Private Healthcare in Canada

Private healthcare in Canada is a restricted, but growing sector within the Canadian healthcare system.

Public healthcare is one of the hallmarks of the Canadian social security system and is highly lauded. In 2017, total health expenditure in Canada was expected to reach $242 billion, or $ 6,604 per person. Overall, health spending represents around 11.5% of Canada’s gross domestic product (GDP).

However, in addition to public health care providers such as primary care doctors and hospitals, many private clinics offering specialized services also operate in Canada. Private healthcare has grown quite a bit, with the private health sector in Canada now taking nearly a third of total health expenditures, largely in the form of out-of-pocket payments and private extended health insurance. That’s because important health services like prescription drugs, mental health supports, dental care, optometry, physiotherapy and home and community care largely fall outside the scope of public coverage, much more so than in Europe.

Under federal law, private clinics are not legally allowed to provide services covered by the Canada Health Act. Regardless of this legal issue, many private clinics still do offer such services.

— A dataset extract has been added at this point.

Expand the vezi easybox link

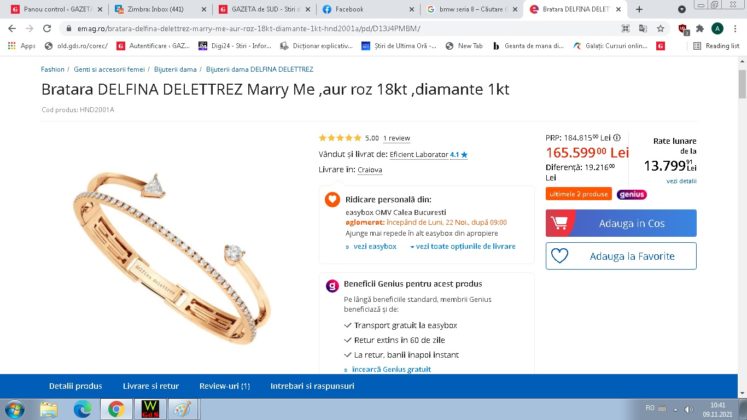[x=371, y=246]

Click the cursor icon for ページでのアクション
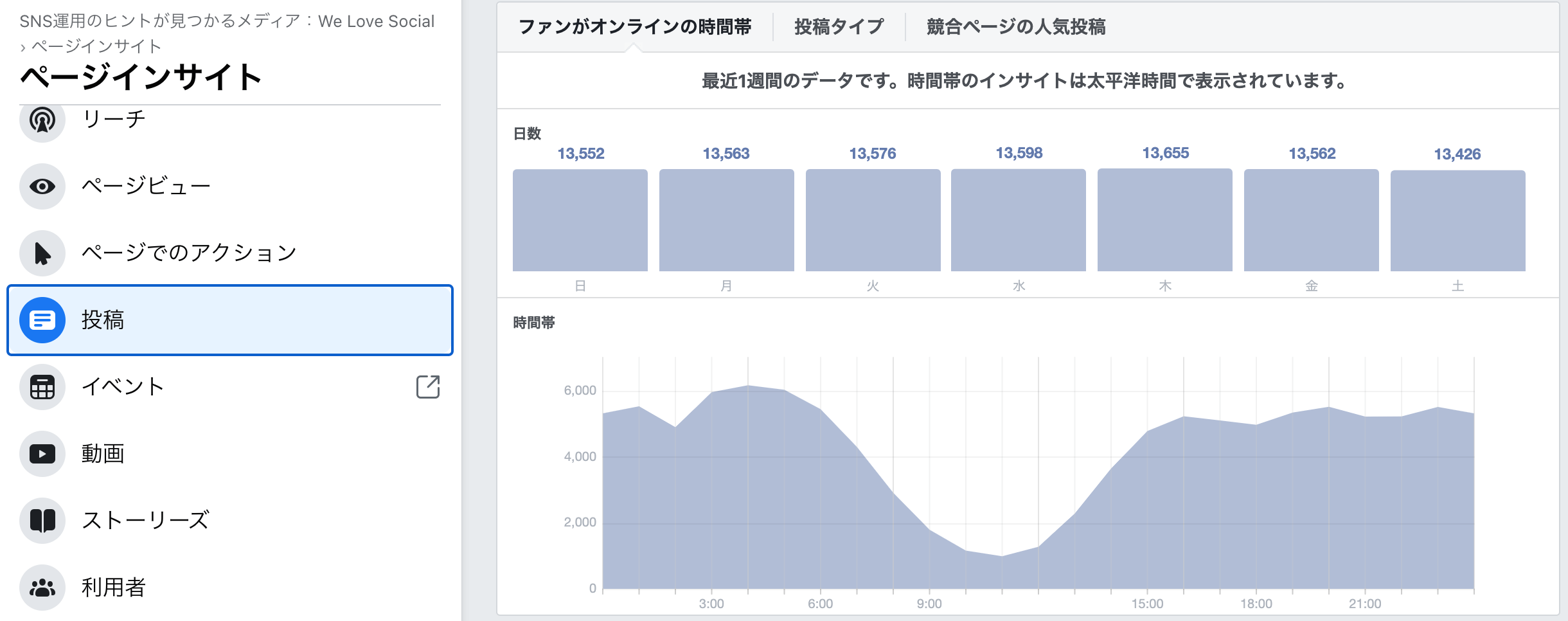[42, 253]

Private clinics’ advantage is they generally offer services with wait times that are reduced when compared with the health care system, which may have a lot of issues regarding long wait times for procedures. For instance, getting an MRI scan at a hospital could need a period of months, whereas it could be obtained much quicker in a practice.

Currently, private clinics are a subject of much controversy. There are varying views around private clinics, and there are those who argue for its contributions, and there are those who criticize them. One of the main criticisms is that their existence unbalances the health care system and favors treatments to those with higher incomes. Costs in private clinics are usually covered by private insurance policies, which will typically pay around 80% of the costs.

However, proponents say that private healthcare will make the system more efficient, benefiting Canadians. Canadians endure some of the longest wait times for medically necessary procedures. In 2015, for example, Canadians waited an average of 18.3 weeks from the moment they were referred by a GP until actually getting treatment. Canadian patients also suffer from accessibility to physicians and medical technologies.